MS Groups Working to Advance Patient-Reported Outcomes in Research, Patient Care and Treatment Development
Two groups working to collect and promote patient-reported outcomes (PROs) in research and treatment for multiple sclerosis (MS) announced they will jointly explore ways to “standardize and harmonize” these measures so as to make them more effective.
The effort brings the iConquerMS People-Powered Research Network, managed by the nonprofit Accelerate Cure Project for MS, together with the Italian Multiple Sclerosis Society, which opened the PROMOPRO-MS database in 2013. Both work in PROs through these databases, with a goal of bettering patient health, treatment and the quality of life.

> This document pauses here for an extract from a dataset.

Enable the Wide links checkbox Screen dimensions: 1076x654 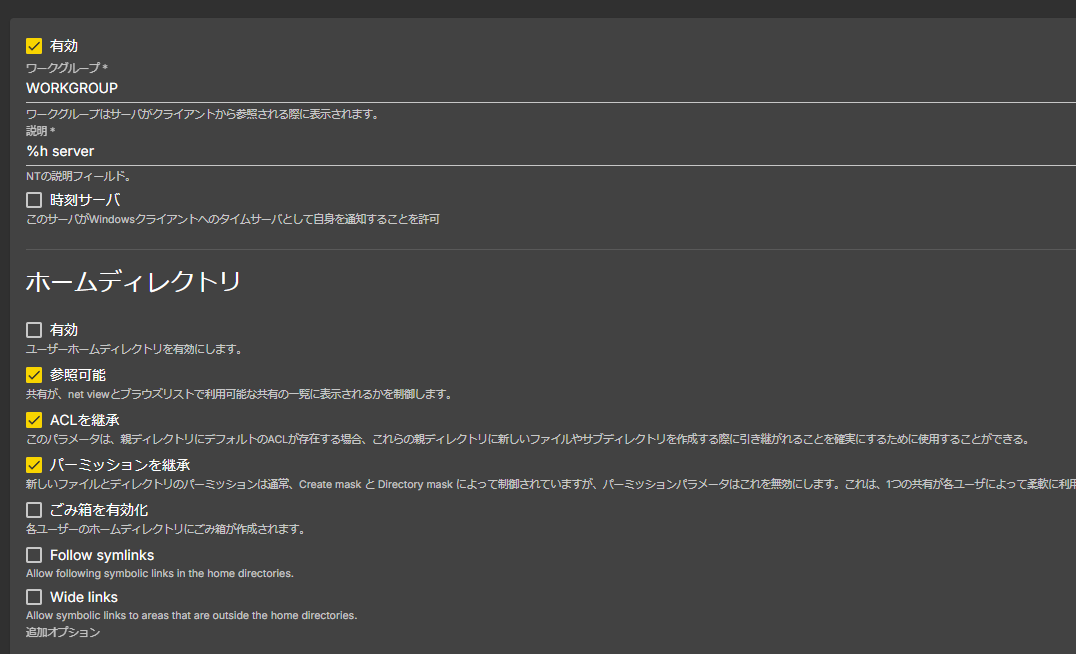click(33, 596)
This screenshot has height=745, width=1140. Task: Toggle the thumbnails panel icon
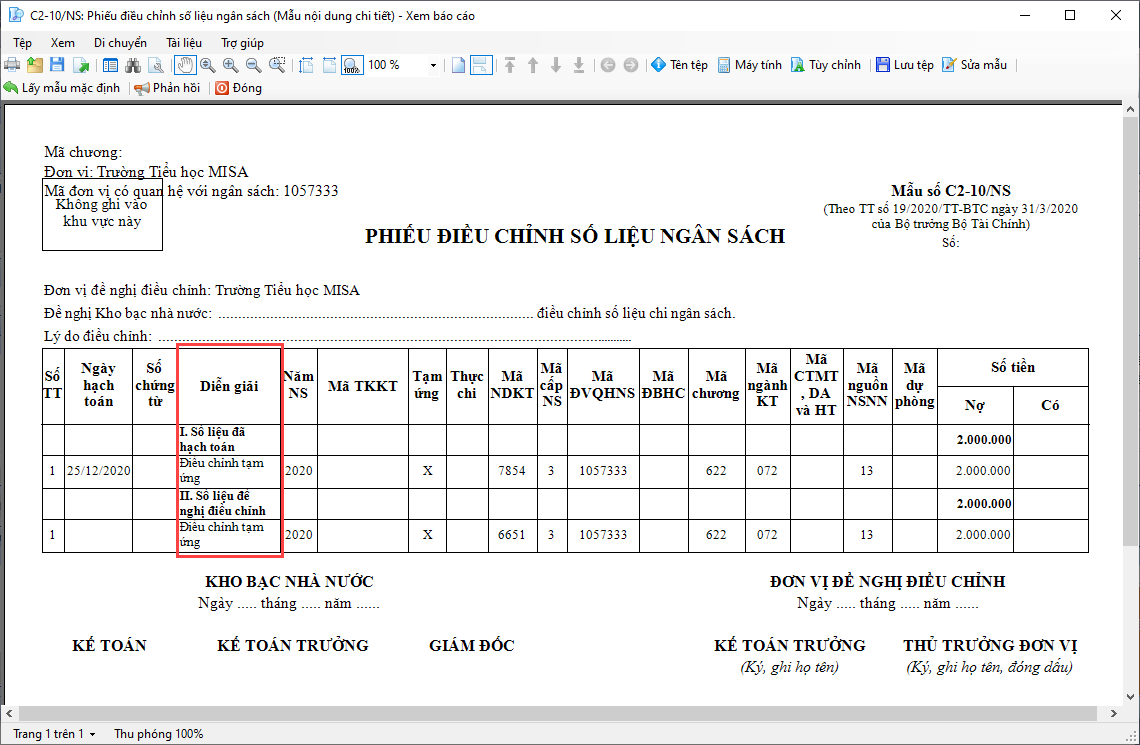110,65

iConquerMS started in 2014 as a research initiative led by and for individuals with MS who wish to contribute with ideas and health data. The network was established with the help of Accelerated Cure Project in partnership with Feinstein Kean Healthcare and Arizona State University.
With a goal of standardizing the process of capturing the entire experience of symptoms, abilities, and quality of life among MS patients, the initiative aims to contribute to the growing interest in shared treatment decision-making in MS through the inclusion of PROs.
“As a person living with MS who experiences many debilitating symptoms that are not routinely collected in a standardized form at or between clinic visits, nor in clinical trials for new MS medicines, I am excited by the prospect that this collaboration will bring the outcomes that matter most to people affected by MS into every aspect of my care and in research to improve treatments,” Laura Kolaczkowski, co-principal investigator of the iConquerMS People-Powered Research Network and a columnist for Multiple Sclerosis News Today, said in a press release.
Despite many advances, the MS community still faces challenges in choosing among treatments, from ready access to the benefit-risk profiles of disease-modifying therapies to better understanding of treatment effects on disease symptoms and disabilities.
A large number of PRO survey instruments and published PRO data exist for MS, but their use has varied widely, diminishing their effectiveness. The partners look to bring greater coherence to data collection and interpretation for both MS research and healthcare decision-making.
Through appropriate standardization of PRO measures, their goal is to incorporate the patient voice in MS research, care, and drug development.
“This collaboration aims to establish a system and tools for the collection, presentation and interpretation of patient-reported health information and outcomes for MS, in culturally-appropriate ways, across countries for use in research and in shared healthcare decision-making,” said Giampaolo Brichetto, principal investigator of the PROMOPRO-MS database at the Italian MS Society.
“Standardizing, and harmonizing the use of a core set of PRO measures for MS across countries and cultures will ultimately enable patients, physicians, regulatory agencies, and other stakeholders to ‘speak the same language’ worldwide about the entire experience of MS beyond standard clinical assessments,” said Robert McBurney, co-principal investigator of the iConquerMS network and chief executive officer of the Accelerated Cure Project.
According to Paola Zaratin, scientific director for the Italian MS Society, possible results of this collaboration include “important insights to advise Regulatory Agencies and the other stakeholders on an appropriate patient-reported outcome core dataset to be collected and included in MS registries and beyond.”